*INPUT DATA*
┄┄┄┄┄┄┄┄┄┄

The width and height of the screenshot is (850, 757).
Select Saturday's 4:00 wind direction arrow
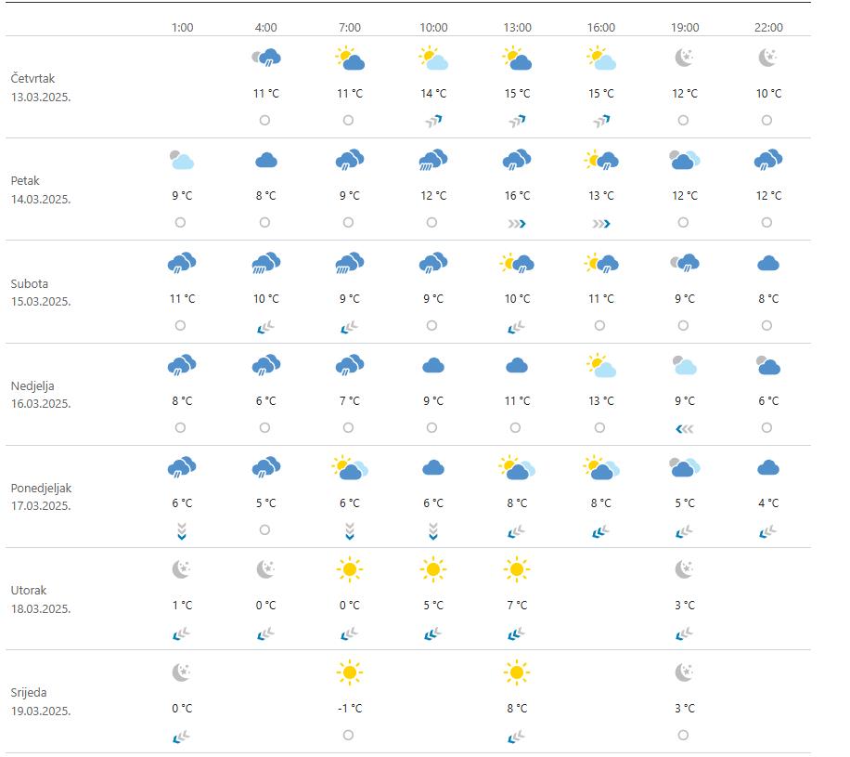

┄┄┄┄┄┄┄┄┄┄

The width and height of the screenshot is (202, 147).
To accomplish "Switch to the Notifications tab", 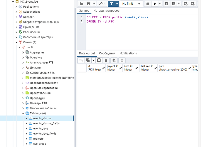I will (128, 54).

┄┄┄┄┄┄┄┄┄┄

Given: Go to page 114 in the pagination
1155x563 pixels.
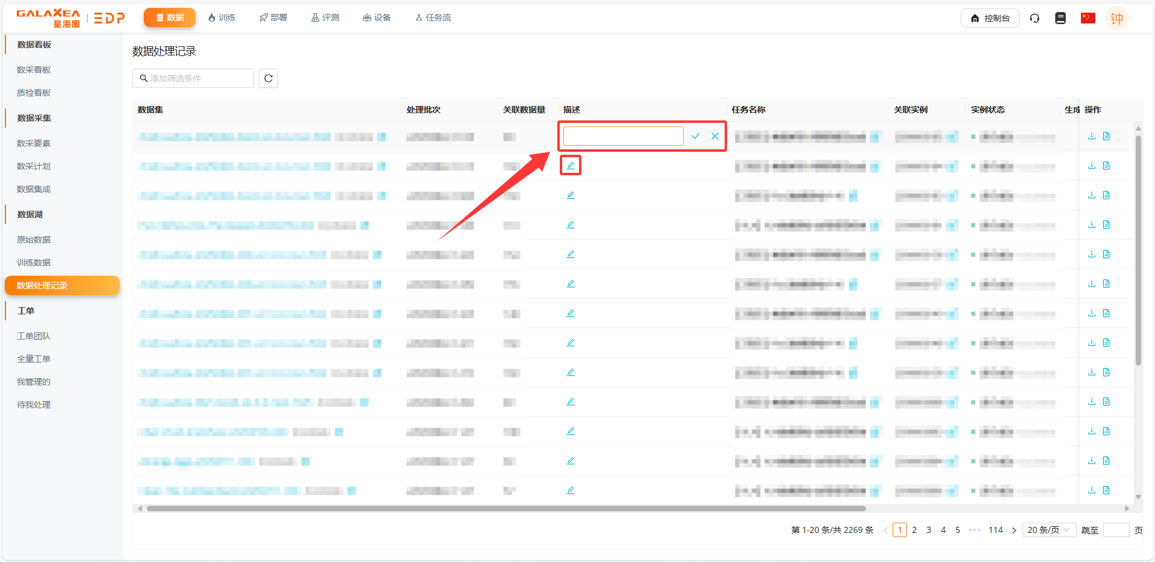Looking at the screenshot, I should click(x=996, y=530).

┄┄┄┄┄┄┄┄┄┄

*EXERCISE DESCRIPTION*
Rewrite the records starting at the line containing "Given: Go to page 114 in the pagination" and ending after the line containing "Looking at the", swapping "page 114" for "page 115" and keeping everything else the same. Leave the pictures out.

*SOLUTION TO THE PROBLEM*
Given: Go to page 115 in the pagination
1155x563 pixels.
Looking at the screenshot, I should click(x=996, y=530).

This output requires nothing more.